Chandra and I got up early to catch our flight to Amsterdam. Melanie's flight would not leave for another couple of hours, so she was still asleep when we left the flat and began rolling our suitcases around the corner to the Sloane Square tube station. We took the tube to Victoria Station, then caught the train to Gatwick airport, south of London.
At the airport we went through the same security routine as in Dallas—hat, coat, belt, shoes, laptop, small change, carry-on bag, all were placed in bins and sent through the x-ray machine. I went through the metal detector and didn't beep. Chandra went through and beeped. She received a pat-down search.
Then, as I was collecting my things from the x-ray machine, I noticed my carry-on bag was missing. I looked up. Here came a female security officer with the bag. She set it on the metal table in front of me and opened it. Out came everything. Battery chargers, camera, mobile phone, books, postcards, my sketchbook and pens, everything was scrutinized as a possible weapon.
While this was going on, a male officer strode up to me, stiff and military in bearing, holding an empty bin, and said sternly, "Your hand."
My hand? What about my hand? Was I supposed to put my hand in the bin and send it through the x-ray machine? Was my hand being confiscated? Was my hand not regulation size? Would it have to be checked? Or was he suggesting something else? Did he want to hold my hand? Kiss my hand? Did he want my hand in marriage? I stared at him blankly.
"Your hand!" he barked in his British accent. But barking got him nowhere. I still didn't understand. Grimacing with irritation, he held his hand out palm upwards, indicating I should do the same. But why? Was he going to give me a high-five? Only one way to find out. I held out my hand. Whereupon he lifted the bin and poured my change—my pounds, half-pounds, twopence, etc.—right into ...
my hand! So that's what he meant! How foolish of me not to realize that in British airport security, they don't just say "Here's your change" when they want to give you your change. No, they bark an incomprehensible order: "Your hand!" Apparently they have decided this is the most effective way to communicate, especially with foreign travelers, people who speak other languages, Chinese, Swahili, and in my case Texan.
He spun around stiffly and strode away to find someone else to bark at. Meanwhile, the search of my bag had produced something: a souvenir corkscrew I had bought the day before. The woman held it up and looked at me. Oh my god! It's a corkscrew! What was I thinking? Somehow, in my haste to pack, I had failed to consider that a corkscrew has a sharp metal point and anything with a sharp metal points is a no-no in airport security. Why, I might as well have pitched a box cutter into my bag. "This will have to stay here," she said, pitching the corkscrew into a box full of other confiscated deadly weapons.
The woman kindly offered to help me repack my previously neatly-packed bag, but of course it was a one-person job and nothing she could do. "No, thank you," I said, "I've got it." I crammed everything back into my bag and we hurried to our gate.

• _Short exercise A_:
Retype the passage of the airport security story from "At the airport" up to and including "a pat-down search.".
• _Short exercise B_:
Echo the lines of the records from the line with "You are a GUI" up to and including the last line of the records, leaving out the pictures.

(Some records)
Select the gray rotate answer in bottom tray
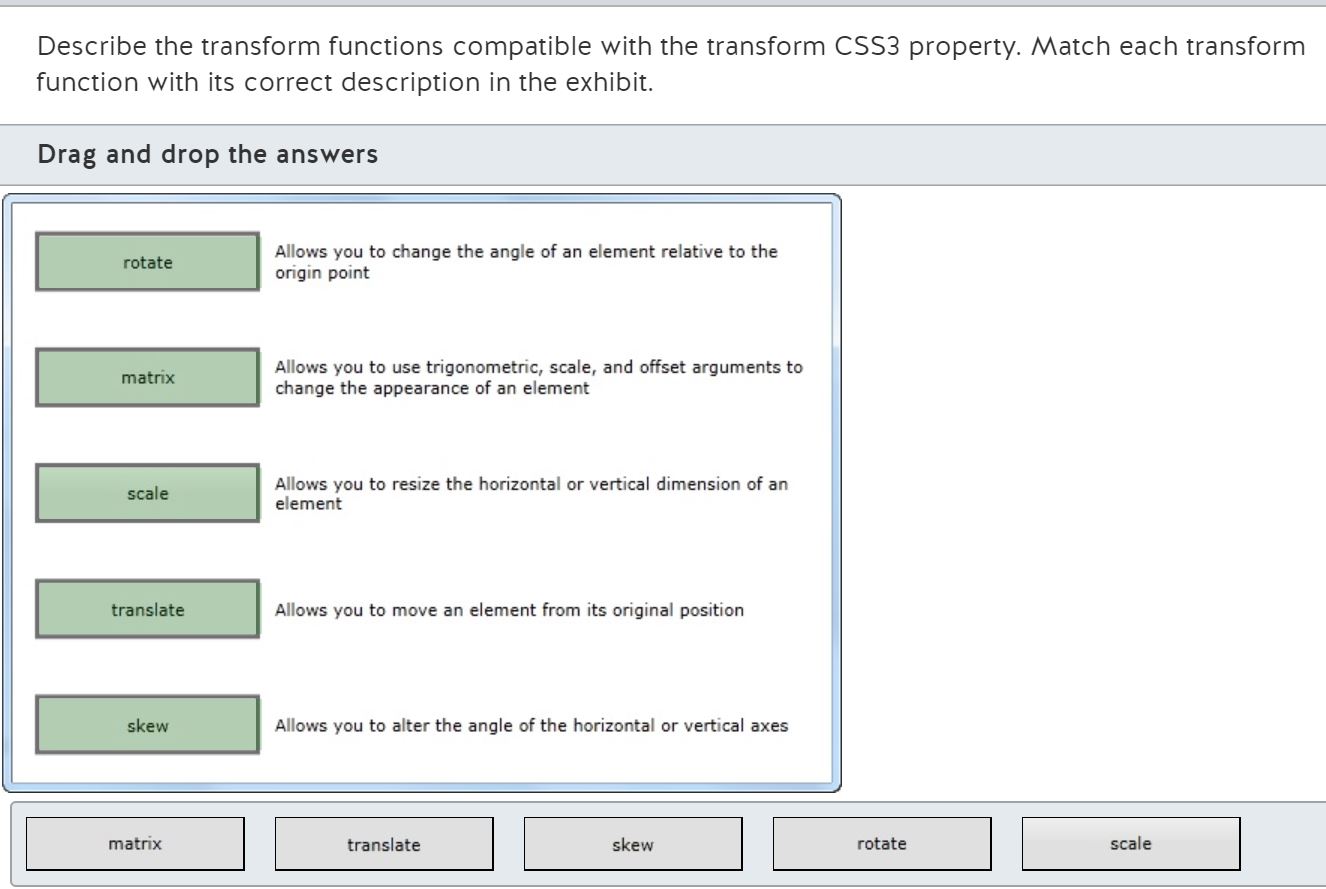This screenshot has height=889, width=1326. pos(882,844)
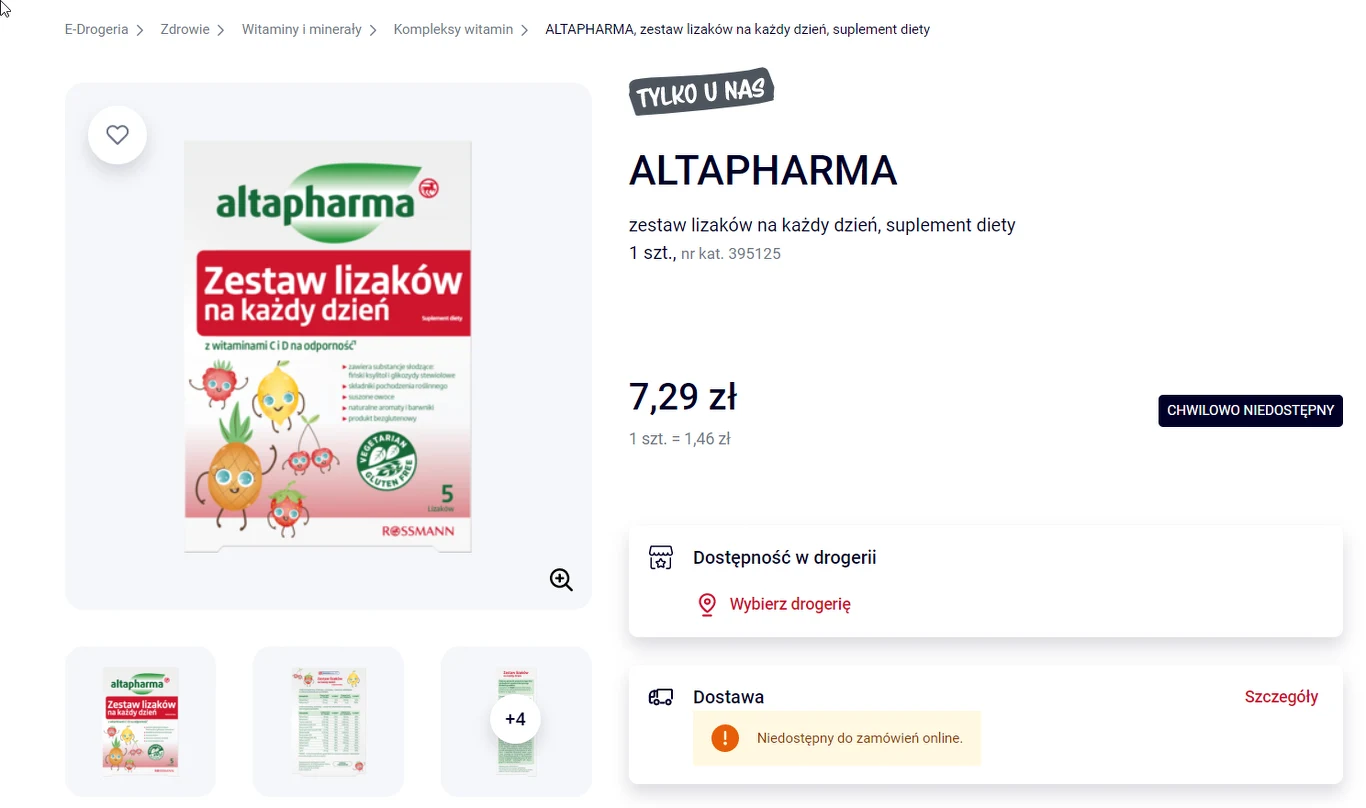Click chevron after Zdrowie breadcrumb
Viewport: 1366px width, 808px height.
coord(222,29)
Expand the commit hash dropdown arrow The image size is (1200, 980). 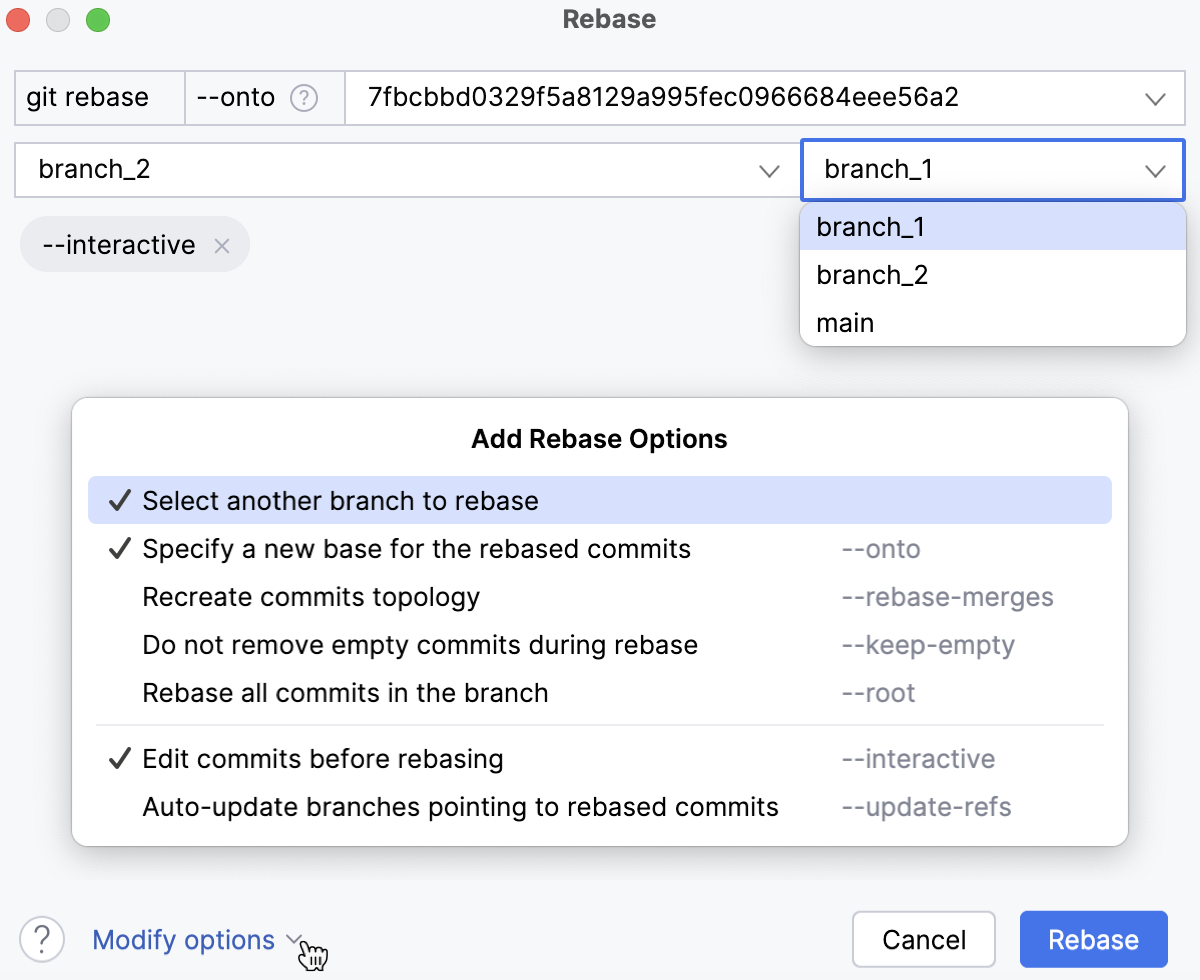pyautogui.click(x=1155, y=98)
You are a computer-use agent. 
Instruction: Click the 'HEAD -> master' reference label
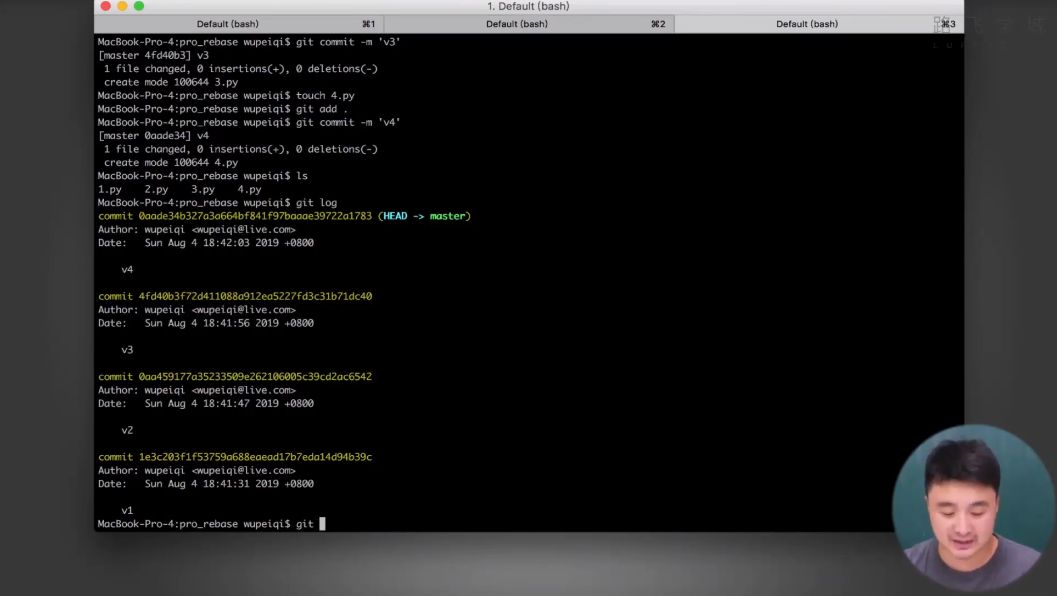point(427,216)
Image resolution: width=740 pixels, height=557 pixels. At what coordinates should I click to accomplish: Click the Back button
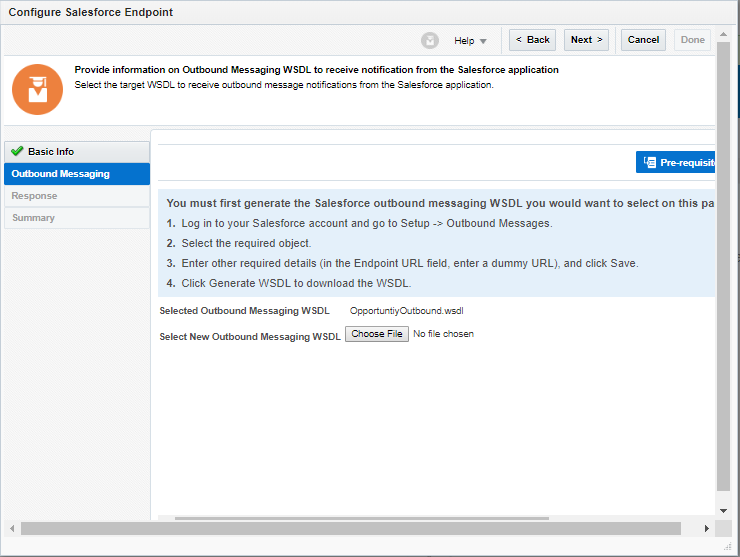(532, 40)
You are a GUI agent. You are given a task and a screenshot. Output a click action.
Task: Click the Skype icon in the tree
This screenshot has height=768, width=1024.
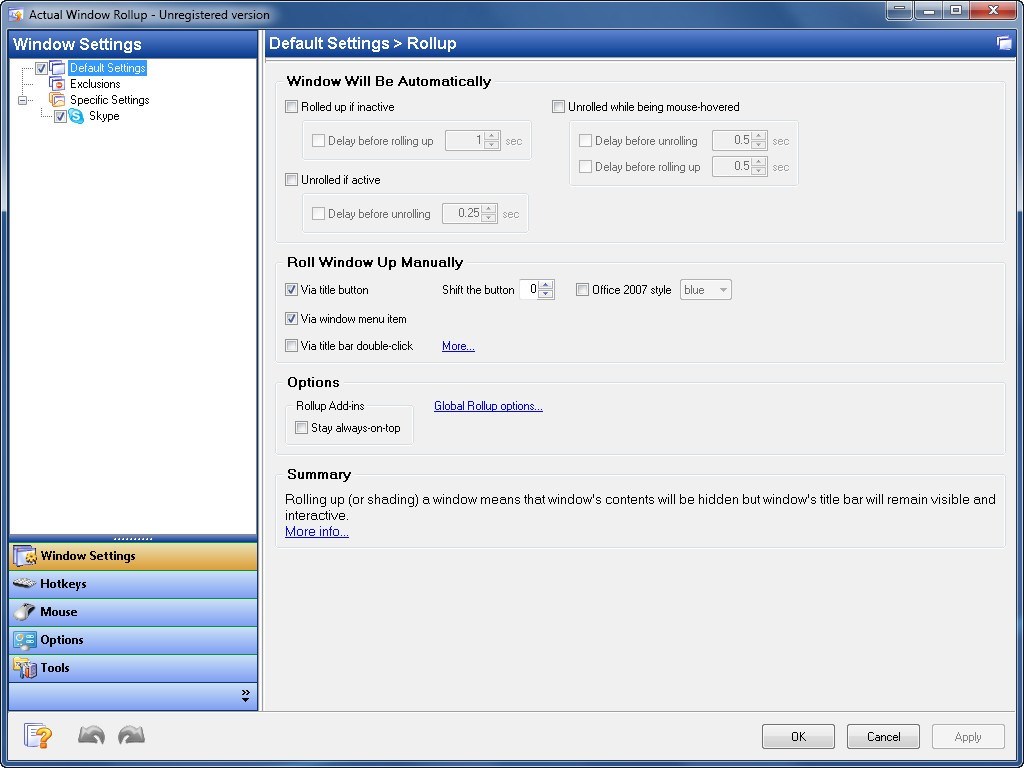click(x=78, y=116)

• _Output A_:
At the airport we went through the same security routine as in Dallas—hat, coat, belt, shoes, laptop, small change, carry-on bag, all were placed in bins and sent through the x-ray machine. I went through the metal detector and didn't beep. Chandra went through and beeped. She received a pat-down search.

• _Output B_:
You are a GUI agent. You are given a task and a screenshot. Output a click action.
Task: Click the Skype icon in the tree
This screenshot has height=768, width=1024.
click(x=78, y=116)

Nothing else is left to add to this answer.